Through a combination of hand-sewn textiles and paints, Maria A. Guzmán Capron joins together an array of patterns and striking colors to fashion bodily forms. Merging figuration with abstraction, these works explore cultural hybridity, pride, and the competing desires to assimilate and to be seen. Born in Milan, Italy to Colombian and Peruvian parents and later relocating to Texas as a teenager, the artist recognizes the challenges of toggling between various cultures and geographies. Her multilayered textile works emphasize that we consist of several identities, some that we repress and some that we exalt.
Capron’s practice explores how clothing is used as a marker of class, gender, and cultural identity. Composed with a variety of recycled, off-cut, and store-bought fabrics, her works merge privileged textiles with those that have been rejected and discarded as excess. By contrasting common fibers like cotton with more luxurious fabrics like silk, the artist addresses material hierarchies in art and fashion to parallel the power dynamics that exist within class and gender.
In addition to serving as a metaphor for society’s inequities, her use of mainstream and mass market materials functions as a subversive gesture to challenge the homogenizing capitalist landscape. Enlisting an intentional range of materials, including fabrics readily accessible to all, the artist stages a space for difference to thrive. Drawing from immigrants’ experiences, she is invested in the friction of mistranslations—of failing to “dress the part,” or having one’s pride in self-expression overcast by exoticization or coercive assimilation.
Exaggerated body parts—signature moves in Capron’s work—render muscular arms that embrace, puffy fingers that clasp together, and slinky legs that intertwine to become one. Through eclectic fabric and subtly painted brushstrokes, these interlaced figures confront the viewer and become an invitation for vulnerability, openness, and individual expression.

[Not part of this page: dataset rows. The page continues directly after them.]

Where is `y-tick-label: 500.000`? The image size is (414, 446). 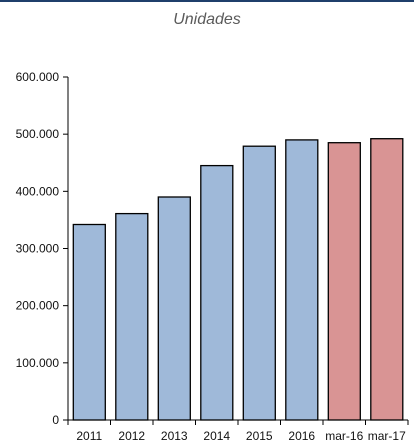
y-tick-label: 500.000 is located at coordinates (38, 134).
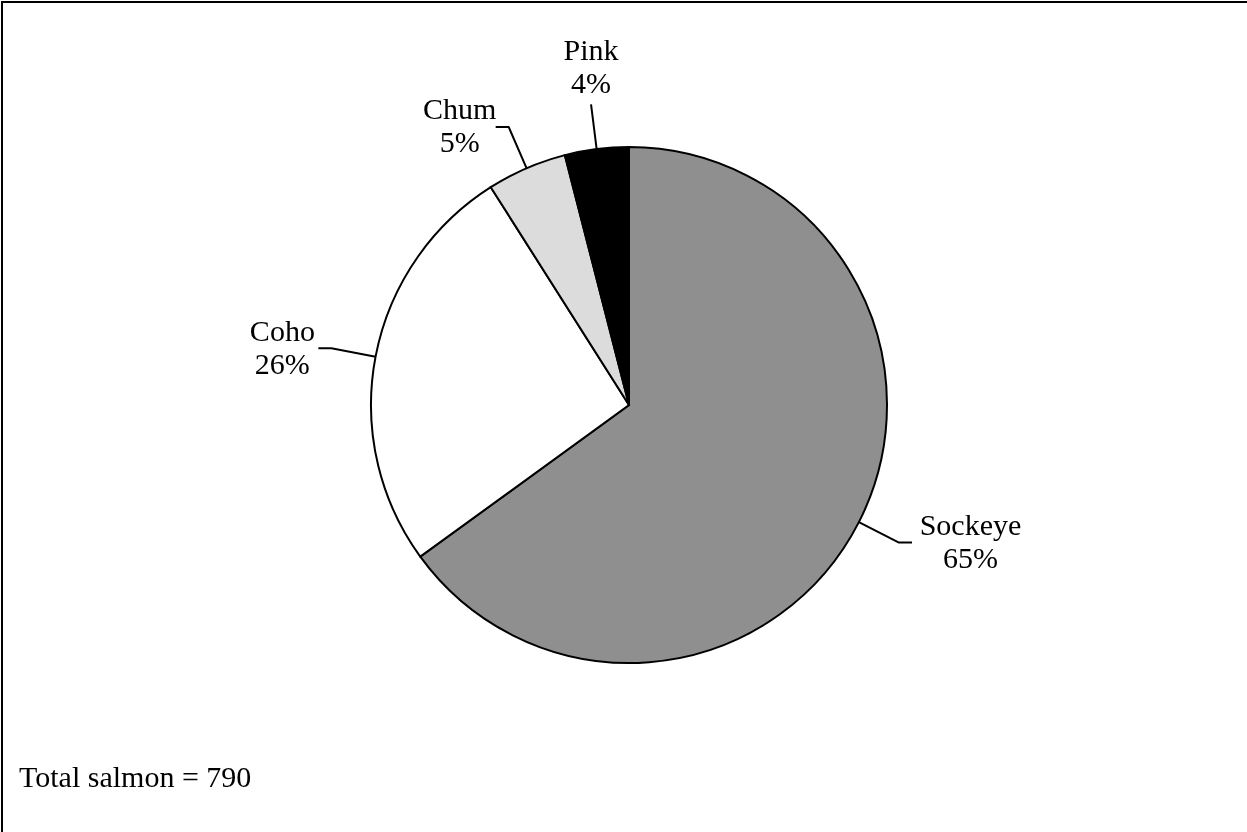 This screenshot has height=832, width=1247. What do you see at coordinates (970, 558) in the screenshot?
I see `data-label: 65%` at bounding box center [970, 558].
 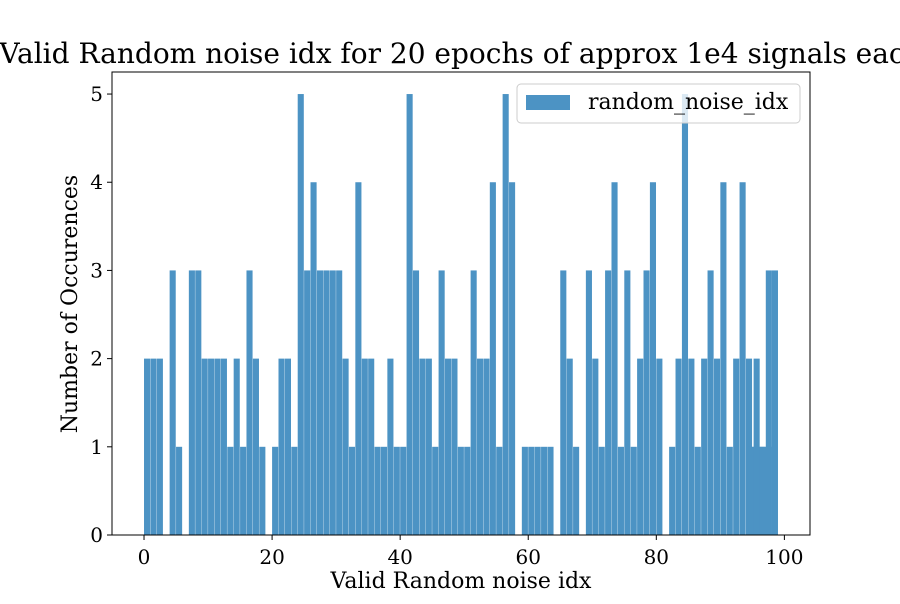 What do you see at coordinates (784, 557) in the screenshot?
I see `x-tick-label: 100` at bounding box center [784, 557].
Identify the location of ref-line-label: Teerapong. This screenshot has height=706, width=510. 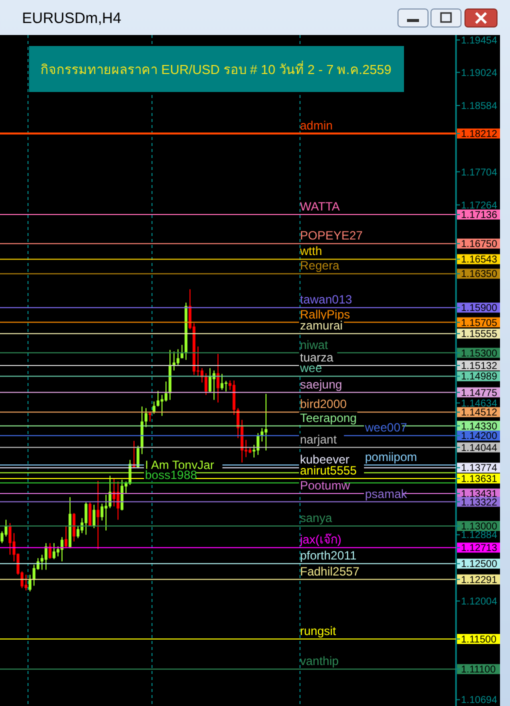
(328, 418).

Maria A. Guzmán Capron (b. 1981, Lives and works in Oakland, CA) was born in Italy to Colombian and Peruvian parents. She received her MFA from California College of the Arts in 2015 and her BFA from the University of Houston in 2004. Solo exhibitions include the Blaffer Art Museum, Houston, TX; Shulamit Nazarian, Los Angeles, CA; Texas State Galleries, San Marcos, TX; Premier Junior, San Francisco, CA; Roll Up Project, Oakland, CA; and Guerrero Gallery San Francisco, CA. Select group exhibitions include Contemporary Jewish Museum, San Francisco; Berkeley Art Center, Berkeley, CA; Shulamit Nazarian, Los Angeles, CA; pt.2 Gallery, Oakland, CA; NIAD Art Center, Richmond, CA; CULT Aimee Friberg Exhibitions, San Francisco, CA; Buffalo Institute for Contemporary Art, Buffalo, NY; Deli Gallery in Brooklyn, NY; and Mana Contemporary in Chicago, IL. Her works have been written about in Hyperallergic, Variable West, Bomb Magazine, and Art in America. Capron is a 2022 recipient of SFMOMA’s SECA Award and her work is currently featured in the exhibition, Respira Hondo, at SFMOMA through May 2023.